Let's Call a Truce
Al-Jazerra is airing excerpts from what it says is a new bin Laden audiotape. At one point in the tape, the Al-Qaida leader offers a possible truce to rebuild Iraq and Afghanistan, while claiming that preparations are underway for more attacks in the United States.
We haven't heard the entire tape (yet), and the voice has yet to be authenticated as bin Laden's. The speaker says heightened security is not the reason there have been no additional terrorist attacks on U.S. soil since 9-11. "You will see them here at home the minute they are through with preparations, with God's permission," he said.
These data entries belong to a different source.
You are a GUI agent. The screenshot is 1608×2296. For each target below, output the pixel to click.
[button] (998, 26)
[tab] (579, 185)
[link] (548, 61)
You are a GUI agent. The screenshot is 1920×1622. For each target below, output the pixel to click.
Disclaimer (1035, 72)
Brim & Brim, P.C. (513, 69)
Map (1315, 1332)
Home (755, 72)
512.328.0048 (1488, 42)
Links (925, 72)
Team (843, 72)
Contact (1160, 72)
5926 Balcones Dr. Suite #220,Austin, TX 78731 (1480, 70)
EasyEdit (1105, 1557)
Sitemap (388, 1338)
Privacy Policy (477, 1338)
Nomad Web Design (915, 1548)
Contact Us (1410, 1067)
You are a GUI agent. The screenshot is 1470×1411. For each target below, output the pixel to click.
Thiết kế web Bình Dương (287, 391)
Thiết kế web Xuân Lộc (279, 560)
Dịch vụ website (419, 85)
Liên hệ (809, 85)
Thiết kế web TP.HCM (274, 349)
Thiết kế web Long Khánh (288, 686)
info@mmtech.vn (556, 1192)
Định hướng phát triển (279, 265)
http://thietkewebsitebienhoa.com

As far as we know, God hasn't commented on the purported bin Laden statements. But claims that Al-Qaida has delayed attacks in the U.S. due to long-term preparations is downright ludicrous. True, bin Laden's organization plans some of its operations over a period of years. But since 9-11, we have foiled a number of terrorist attacks; in a speech last October, President Bush stated that intelligence and security services have prevented at least 10 major Al-Qaida attacks since 9-11, three of them in the U.S. Hat tip: Troutmaster. In late 2002, FBI Director Stephen Muller reported that more than 100 terror plots were foiled in the year following 9-11. And remember: these are many more successes that haven't been reported, to protect intelligence sources and on-going counter-terrorism operations. In a more permissive security environment, Al-Qaida would followed the 9-11 strikes with even more attacks on American soil.
But the real story here is bin Laden's offer of a "truce." If the Global Jihad is going so well, why does the Al-Qaida leader want to take a pause for the rebuilding of Iraq and Afghanistan? You don't have to be a military analyst to see that the Al-Qaida "offer" is a tacit admission that it's terror campaign is failing in both countries. Attacks in Iraq dropped almost 33% between October and December; the number of successful IED strikes is at an 18-month low, and Al-Qaida failed to prevent the election of a democratic government in that country. In Afghanistan, the Taliban and Al Qaida remnants are all-but-beaten, despite a recent upswing in suicide attacks, and the U.S. has enjoyed recent success in targeting the group's leadership along the border with Pakistan. In short, Al-Qaida is playing a losing hand in both countries, and it is increasingly stretched thin (in terms of leadership and resources). Hence, the need to call a truce in the Middle East, and focus remaining resources on attacks within the U.S.
While the truce offer indicates that we are, indeed, winning the War on Terror, some caution is in order. Perhaps more than ever, Al-Qaida is in need for a major success on U.S. soil, something beyond the scale of last summer's attacks in London. There is no doubt that Al-Qaida continues to plot strikes within the CONUS, despite a continued degradation in their operational capabilities.